Find here mentioned above formula with error control

=IFERROR(INDEX($B$2:$B$9, MATCH(0,COUNTIF($D$1:D1, $B$2:$B$9), 0)),"")

where: (B2:B9 is the column data which you want to extract the unique values, D1 is the above cell where your formula is located)

All you have to do is : Go to Data tab Chose advanced in Sort & Filter In actions select : copy to another location if want a new list - Copy to any location In list range chose the list you want to get the records off . And the most important thing is to check : Unique records only .

=SORT(UNIQUE(A:A))

The above formula works best if you want to list unique values in a column.
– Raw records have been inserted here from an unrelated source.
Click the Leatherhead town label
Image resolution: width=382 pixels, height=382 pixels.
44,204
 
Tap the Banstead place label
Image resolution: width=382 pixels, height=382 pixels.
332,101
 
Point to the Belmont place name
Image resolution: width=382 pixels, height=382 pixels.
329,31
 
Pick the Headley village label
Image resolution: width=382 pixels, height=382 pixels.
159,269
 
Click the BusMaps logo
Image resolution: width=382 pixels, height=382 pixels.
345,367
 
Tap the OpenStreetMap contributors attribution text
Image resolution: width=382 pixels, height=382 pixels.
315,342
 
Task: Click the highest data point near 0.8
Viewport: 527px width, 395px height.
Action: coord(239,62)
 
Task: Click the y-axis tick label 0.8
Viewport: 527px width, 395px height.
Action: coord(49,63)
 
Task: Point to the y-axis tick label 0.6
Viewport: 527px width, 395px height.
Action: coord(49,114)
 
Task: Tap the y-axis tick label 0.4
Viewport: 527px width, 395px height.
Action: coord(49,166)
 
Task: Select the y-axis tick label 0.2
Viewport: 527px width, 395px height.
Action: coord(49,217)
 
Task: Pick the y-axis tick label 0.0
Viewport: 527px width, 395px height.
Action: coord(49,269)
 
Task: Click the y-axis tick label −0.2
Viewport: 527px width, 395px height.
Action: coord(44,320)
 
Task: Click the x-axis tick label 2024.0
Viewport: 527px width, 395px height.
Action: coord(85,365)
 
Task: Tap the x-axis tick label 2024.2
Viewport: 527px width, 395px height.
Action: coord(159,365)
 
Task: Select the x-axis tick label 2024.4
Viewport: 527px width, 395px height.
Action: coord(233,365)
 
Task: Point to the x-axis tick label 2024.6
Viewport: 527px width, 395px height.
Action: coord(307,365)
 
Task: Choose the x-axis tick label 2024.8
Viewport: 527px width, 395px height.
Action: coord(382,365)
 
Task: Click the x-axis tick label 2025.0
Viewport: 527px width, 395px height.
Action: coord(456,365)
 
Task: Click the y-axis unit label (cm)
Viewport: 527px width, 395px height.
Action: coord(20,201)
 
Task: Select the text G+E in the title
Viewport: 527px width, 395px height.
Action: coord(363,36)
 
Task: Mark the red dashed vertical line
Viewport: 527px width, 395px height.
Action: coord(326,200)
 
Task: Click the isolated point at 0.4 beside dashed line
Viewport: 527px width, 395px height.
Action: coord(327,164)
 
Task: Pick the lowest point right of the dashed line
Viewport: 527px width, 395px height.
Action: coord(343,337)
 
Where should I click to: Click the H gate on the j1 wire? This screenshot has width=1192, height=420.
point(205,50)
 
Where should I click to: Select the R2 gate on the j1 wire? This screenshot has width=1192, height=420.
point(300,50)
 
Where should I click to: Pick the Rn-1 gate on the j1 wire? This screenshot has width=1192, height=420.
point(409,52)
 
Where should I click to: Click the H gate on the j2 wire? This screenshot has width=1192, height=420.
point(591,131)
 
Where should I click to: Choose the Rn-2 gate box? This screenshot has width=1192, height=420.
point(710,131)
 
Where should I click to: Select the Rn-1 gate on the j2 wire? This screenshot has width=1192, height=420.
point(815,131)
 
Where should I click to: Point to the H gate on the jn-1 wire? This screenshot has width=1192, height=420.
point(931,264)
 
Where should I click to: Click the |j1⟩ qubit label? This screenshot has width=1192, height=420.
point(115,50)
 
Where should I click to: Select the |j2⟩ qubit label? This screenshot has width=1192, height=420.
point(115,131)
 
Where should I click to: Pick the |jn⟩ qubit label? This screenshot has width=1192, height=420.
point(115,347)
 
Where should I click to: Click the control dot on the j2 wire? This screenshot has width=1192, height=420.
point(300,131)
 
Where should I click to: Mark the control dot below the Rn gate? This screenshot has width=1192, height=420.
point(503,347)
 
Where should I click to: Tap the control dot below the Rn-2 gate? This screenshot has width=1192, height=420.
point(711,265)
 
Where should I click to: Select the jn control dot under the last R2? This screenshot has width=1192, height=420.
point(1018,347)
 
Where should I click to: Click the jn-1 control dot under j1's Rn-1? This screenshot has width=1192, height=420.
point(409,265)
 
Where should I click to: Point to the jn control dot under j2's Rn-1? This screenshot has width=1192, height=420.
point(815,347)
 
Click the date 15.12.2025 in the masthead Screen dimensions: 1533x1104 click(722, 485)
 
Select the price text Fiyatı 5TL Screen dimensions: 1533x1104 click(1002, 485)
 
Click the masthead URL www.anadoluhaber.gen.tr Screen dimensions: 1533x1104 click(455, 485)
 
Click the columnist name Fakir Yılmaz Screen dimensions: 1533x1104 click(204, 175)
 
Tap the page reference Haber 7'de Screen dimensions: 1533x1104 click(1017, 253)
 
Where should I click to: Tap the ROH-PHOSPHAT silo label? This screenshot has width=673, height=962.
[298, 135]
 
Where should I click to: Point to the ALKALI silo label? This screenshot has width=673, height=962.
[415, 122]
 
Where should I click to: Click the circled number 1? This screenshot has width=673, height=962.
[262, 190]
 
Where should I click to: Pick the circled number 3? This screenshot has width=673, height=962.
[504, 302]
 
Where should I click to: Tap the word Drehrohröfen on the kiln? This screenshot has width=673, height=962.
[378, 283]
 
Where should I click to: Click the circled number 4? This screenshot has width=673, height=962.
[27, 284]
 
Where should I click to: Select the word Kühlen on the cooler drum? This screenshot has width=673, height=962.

Another approach, since Excel 2016, is to use Power Query.

Howto:

  • select the data (including the field name),
  • use menu Data > From a table or a range,
  • (Excel will change your sheet into an Excel Table, which is very convenient),
  • in the Power Query Editor, right-click on ColumnA (the column header), and Remove duplicates,
  • in the menu, choose Close and load, choose where you want the result, and you're done, like this.
  • Whenever you want the result table to update, right-click it and choose Refresh.

Benefits :

  • it uses the CPU only when manually updated, which is very convenient for long lists,
  • if you're curious, this offers many other powerful options.

Drawbacks :

  • it doesn't update on the fly (you have to right-click and refresh the result table),
  • people with old version of Excel won't be able to refresh the results table.